This morning I went to Booty Camp. A few weeks ago, I made the decision to spend more money than is really necessary on exercise that is set up in a way that will make me want to go. Southside Booty Camp was my answer. I'm spending enough to spend two days at Disneyland in order to work out outside in a park that overlooks the Space Needle and the Puget Sound with a bunch of other women.
Booty Camp is hard core, but really not that bad. I think the best thing that came out of it is that I realized that I at least have the potential to be hard core again too. I was exhausted when I got home. The 3 flights of switch back stairs in my apartment were the hardest part of the morning... WAY harder than getting up at 5:30am and WAY harder than the sprints and lunges and workout etc.
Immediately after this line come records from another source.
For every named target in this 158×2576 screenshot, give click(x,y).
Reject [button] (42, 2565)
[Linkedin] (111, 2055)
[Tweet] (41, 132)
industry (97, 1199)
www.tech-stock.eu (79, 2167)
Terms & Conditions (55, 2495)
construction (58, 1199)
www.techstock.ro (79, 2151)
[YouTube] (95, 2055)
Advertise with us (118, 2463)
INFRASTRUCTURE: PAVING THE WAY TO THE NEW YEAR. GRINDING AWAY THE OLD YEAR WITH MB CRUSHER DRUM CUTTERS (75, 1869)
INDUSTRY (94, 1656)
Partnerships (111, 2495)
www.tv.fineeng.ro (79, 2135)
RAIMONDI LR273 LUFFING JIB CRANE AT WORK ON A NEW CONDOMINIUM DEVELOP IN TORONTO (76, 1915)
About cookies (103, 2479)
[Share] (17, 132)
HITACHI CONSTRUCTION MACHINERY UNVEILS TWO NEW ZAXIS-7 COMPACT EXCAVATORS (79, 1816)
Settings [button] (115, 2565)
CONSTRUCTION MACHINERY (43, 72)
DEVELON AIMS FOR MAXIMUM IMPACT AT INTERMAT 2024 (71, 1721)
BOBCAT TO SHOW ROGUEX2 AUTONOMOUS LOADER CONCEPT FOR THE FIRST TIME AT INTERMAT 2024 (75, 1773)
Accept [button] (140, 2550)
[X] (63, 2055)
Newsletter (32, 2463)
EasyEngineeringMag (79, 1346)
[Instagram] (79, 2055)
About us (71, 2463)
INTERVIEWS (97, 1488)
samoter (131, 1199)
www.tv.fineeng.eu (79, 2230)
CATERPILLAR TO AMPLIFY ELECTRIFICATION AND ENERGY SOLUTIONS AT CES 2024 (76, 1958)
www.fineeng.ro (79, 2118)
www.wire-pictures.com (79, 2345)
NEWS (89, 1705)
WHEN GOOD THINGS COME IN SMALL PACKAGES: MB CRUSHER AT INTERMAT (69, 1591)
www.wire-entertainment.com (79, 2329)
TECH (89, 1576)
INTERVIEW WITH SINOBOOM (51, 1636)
So now Monday - Thursday from 6:15 -7:15am, I will be working my tail feathers. Hopefully the tail feathers will blossom and grow (they are currently lacking), but the tummy pooch, thunder thighs, and arm jigglers will fall right off. I'm exhausted today and I'm sure I'll be more exhausted tomorrow, but hopefully by the end of this first session (one month long) I will be getting into a groove.
I was joking with a friend yesterday that I'm hoping not to lose any weight or size but just turn was currently is into the creepiest mass of muscle ever seen on a woman. I'm really hoping that doesn't actually happen.
Coincidentally, I've also learned that my body is getting old. It doesn't respond to stretching the way it always has. I found latent strength, but not latent flexibility. I was a little bummed about that.
So hopefully I'll feel better about this body of mine. I've decided that exercise is for how I feel and dieting is for how I look. I can't feel guilty about exercise or I won't do it. I can't feel motivated about dieting because that's just ridiculous... so I've just separated them into two categories and called it good.